Strona główna»W życiu

Nie bać się starości i obraz do czytania

Wiśta wio, łatwo powiedzieć, a tak naprawdę wszyscy się boją. Każdy chce wyglądać młodo i pięknie. Taki czas, takie wymagania i stąd takie pragnienia. Na tych pragnieniach zbija majątek głównie przemysł kosmetyczny. Kremy czyniące cuda, kolorowe farbki, specjalne zabiegi… A to oczyszczanie, a to ujędrnianie, a to depilacja i tak wkoło Macieju trzeba się starać wyglądać lepiej, młodziej, inaczej. Do tego przecież praca, czasem dzieci i wiele domowych obowiązków. Na dodatek najlepiej zawsze mieć mniej niż trzydzieści lat.

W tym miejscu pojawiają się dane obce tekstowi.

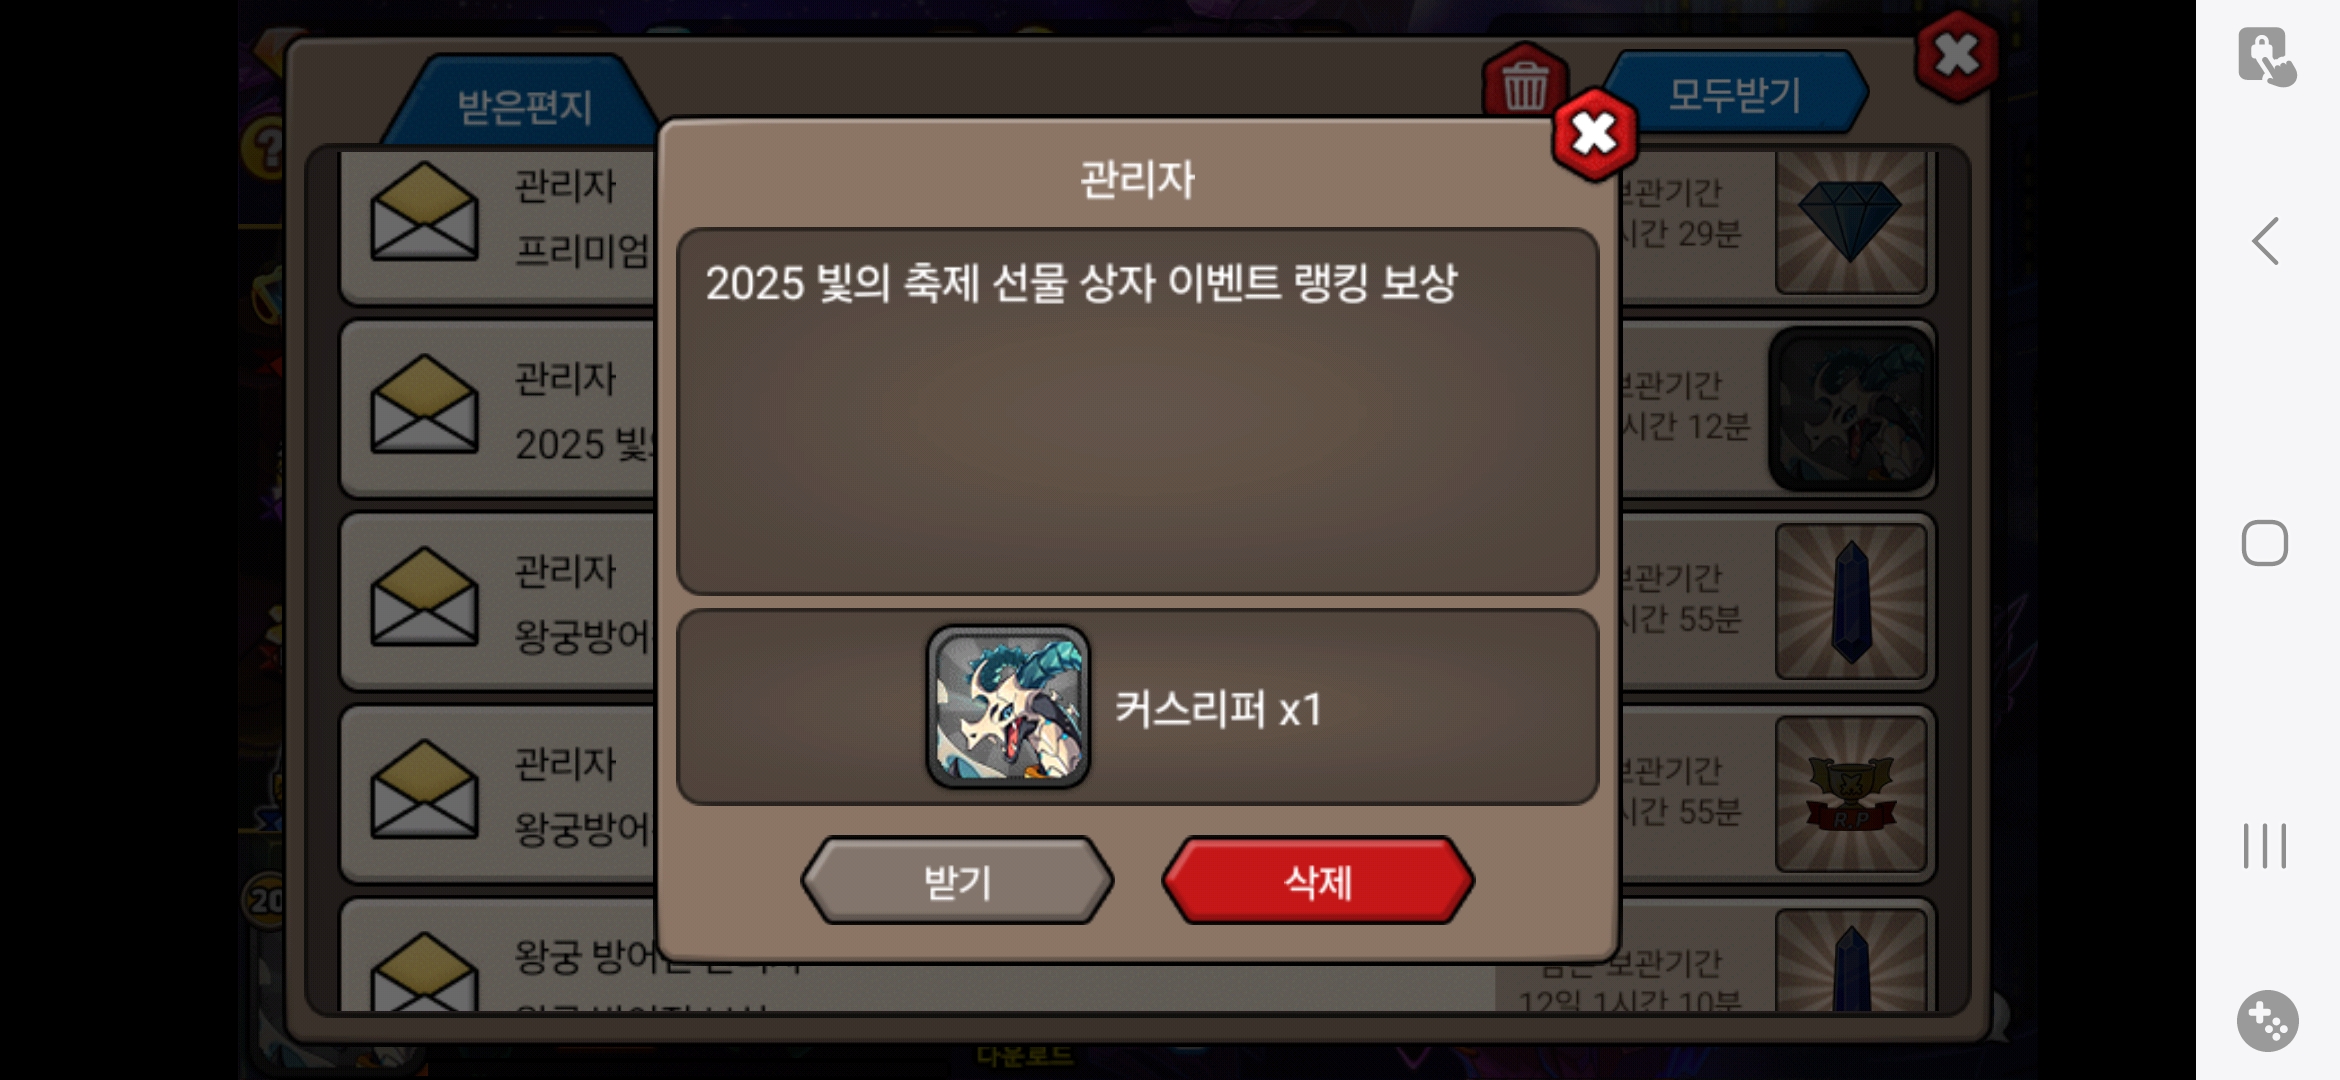Tap the diamond reward icon
The height and width of the screenshot is (1080, 2340).
1850,222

Moja siostra zaczęła szukać pracy mając lat trzydzieści pięć. Przyszła do mnie załamana po kilku odmowach. – Dowiedziałam się, że jestem stara – rzekła z żalem. Doznałam szoku. Stara? Przecież ona super wygląda, do tego odchowała dzieci i naprawdę może się poświęcić pracy. Dla próby zadzwoniła do firmy, w której szukano kucharki. – Ile pani ma lat? – zapytał rozmówca. – A jakie to ma znaczenie? – odparła słusznie. – Czy pan szuka kucharki, czy kochanki? – nie powstrzymała sarkazmu. No właśnie, czy tylko młode dobrze gotują? O co biega?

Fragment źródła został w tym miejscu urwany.